[초청강연] Unraveling long noncoding RNA function in the 3D genome
Date: 2022-02-21 10:30 ~ 11:30
Speaker: Hyun Jung Oh (Harvard Medical School)
Professor: 생명과학부
Location: https://snu-ac-kr.zoom.us/j/86960531041
Hyun Jung Oh
Massachusetts General Hospital, Harvard Medical School
The mammalian genome is spatially organized at multiple levels. How a chromosome is folded
into loops in the 3D genome is closely linked to dynamic regulation of gene expression.

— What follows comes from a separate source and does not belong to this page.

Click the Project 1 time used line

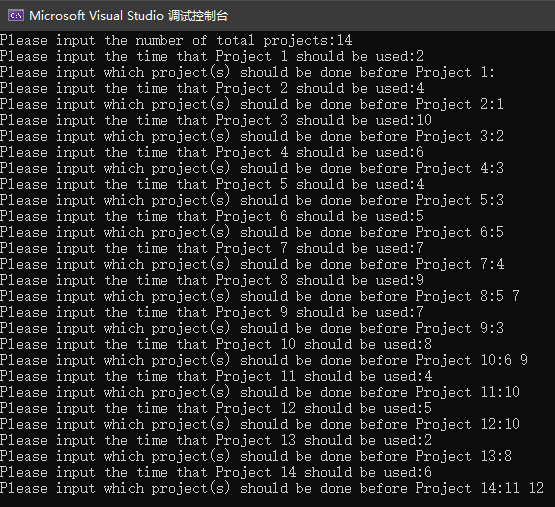212,56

Therefore, chromosome loops form and change dynamically during development, homeostasis,
and disease. Here we have revealed the long noncoding RNA Jpx as the first RNA that
modulates the chromosome looping landscape on a genome-wide scale, thereby controlling gene
expression. Noncoding RNAs have been appreciated as the hidden mechanisms underlying
complex gene regulation in mammals. While protein-coding genes account for only ~2% of the
entire genome, the majority of the genome is pervasively transcribed, producing noncoding
RNAs. Long noncoding RNAs have emerged as critical regulators involved in diverse
physiological and pathological contexts. By mapping Jpx binding sites across the genome, we
have found that Jpx RNA binds thousands of genomic sites and preferentially occupies the
promoters of active genes during differentiation of mouse embryonic stem cells. Strikingly,
depleting Jpx RNA causes a massive shift in the formation of chromosome loops — thousands
of new loops arise, replacing original loops. At mechanistic level, Jpx selectively controls a
subset of CTCF, an architectural protein that anchors the loops. Jpx specifically regulates low-
affinity, developmentally sensitive CTCF sites, where it competitively displaces CTCF from
DNA. When Jpx is ablated in cells, CTCF binds ectopically to the low-affinity sites, which
serve as anchors of new loops. This results in a “shifting” of the loop anchor to a new site and
explains the displacement of thousands of chromosome loops in the absence of Jpx RNA. Our
study demonstrates that Jpx RNA controls the global patterns of CTCF binding by operating as a
CTCF release factor and, in this way, determines anchor site usage in dynamic organization of
3D genome. This finding provides a basis for exploring other transcripts in 3D genome
regulation and has implications for how dysregulation of noncoding RNAs and aberrant loop
formation lead to pathological consequences.